Definite-lived intangible assets, which consist primarily of customer and Sommelier relationships, are amortized on a straight-line basis over the estimated periods benefited. We review definite-lived intangible assets for impairment when conditions exist that indicate the carrying amount of the assets may not be recoverable. Such conditions could include significant adverse changes in the business climate, current-period operating or cash flow losses, significant declines in forecasted operations, or a current expectation that an asset group will be disposed of before the end of its useful life. We perform undiscounted operating cash flow analyses to determine if an impairment exists. When testing for impairment of definite-lived intangible assets held for use, we group assets at the asset group level which is lowest level for which cash flows are separately identifiable. Our asset groups are the same as our reporting units. If an impairment is determined to exist, the impairment loss is calculated as the amount by which the carrying amount of the asset group exceeds its fair value.
See Note 6, Goodwill and Intangible Assets, in Item 1, Financial Statements, for details related to our impairment testing reported as of December 31, 2022.

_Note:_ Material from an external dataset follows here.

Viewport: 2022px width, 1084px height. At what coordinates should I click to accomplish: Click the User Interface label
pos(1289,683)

Recent Accounting Pronouncements
For information regarding new accounting pronouncements, see Note 1, Basis of Presentation and Significant Accounting Policies in the notes to our unaudited condensed consolidated financial statements.
37
Table of Contents
Cautionary Statement Concerning Forward-Looking Statements
This Quarterly Report on Form 10-Q contains “forward-looking statements” within the meaning of the safe harbor provisions of the U.S. Private Securities Litigation Reform Act of 1995. Investors are cautioned that statements that are not strictly historical statements of fact constitute forward-looking statements, including, without limitation, statements under the captions “Risk Factors,” “Management’s Discussion and Analysis of Financial Condition and Results of Operations” and “Business” and are often identified by words like “believe,” “expect,” “may,” “will,” “should,” “seek,” “anticipate,” or “could” and similar expressions.

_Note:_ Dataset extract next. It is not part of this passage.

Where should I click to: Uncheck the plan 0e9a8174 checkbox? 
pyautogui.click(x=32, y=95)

Forward-looking statements are not assurances of future performance. Instead, they are based only on our current beliefs, expectations and assumptions regarding the future of our business, future plans and strategies, projections, anticipated events and trends, the economy and other future conditions. Because forward-looking statements relate to the future, they are subject to inherent uncertainties, risks and changes in circumstances that are difficult to predict and many of which are outside of our control. Our actual results and financial condition may differ materially from those indicated in the forward-looking statements. Therefore, you should not rely on any of these forward-looking statements. Important factors that could cause our actual results and financial condition to differ materially from those expressed or implied by forward-looking statements include those discussed under the “Risk Factors” section of our Annual Report on Form 10-K and in subsequent Quarterly Reports on Form 10-Q or other reports filed with the SEC.
Any forward-looking statement made by us in this report is based only on information currently available to us and speaks only as of the date of this report. We undertake no obligation to publicly revise or update any forward-looking statement, whether as a result of new information, future developments or otherwise, except as may be required by law.